Apenas com uma evolução ainda maior, contundente, transformadora, da consciência socioambiental será possível um desenvolvimento sustentável efetivo. Nesse sentido as práticas de educação ambiental são desafiadas a se tornarem mais abrangentes, rumo à construção de verdadeiras Cidades Educadoras, com a execução, como propõem organizações como a Unesco, de uma visão holística e interdisciplinar, de fomento ao pensamento crítico e inovador, de estímulo a uma democracia mais participativa e fortalecimento das múltiplas linguagens artísticas, da ética e da ênfase nos bens comuns. Nesta cidade e sociedade ideais, a própria imprensa, tão importante para a educação socioambiental, será estimulada a ser mais propositiva e sistemática na cobertura em meio ambiente, superando a visão fragmentada e pontual, focada em crises, que geralmente adota.
O que os programas e projetos de educação ambiental já alcançaram nas bacias PCJ, como é registrado neste livro fundamental para se entender o êxito da gestão das águas no seu espaço, é motivo de esperança para que a região continue trilhando um roteiro de ousadia e generosidade.

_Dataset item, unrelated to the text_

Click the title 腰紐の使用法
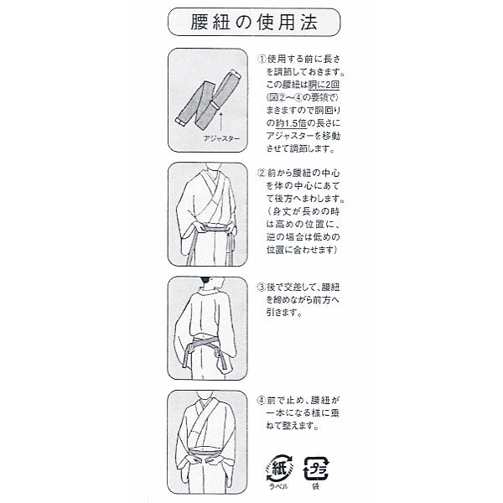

(Este texto foi escrito como prefácio ao livro “A história contada por nós mesmos”, lançado na última sexta-feira, dia 16 de setembro, em Americana, e que relata a trajetória das pessoas que têm atuado há décadas na educação ambiental na região de Campinas e Piracicaba, nas bacias dos rios Piracicaba, Capivari e Jundiaí. O livro foi lançado pelo Consórcio PCJ e é assinado por Larissa Molina e Vieira Júnior).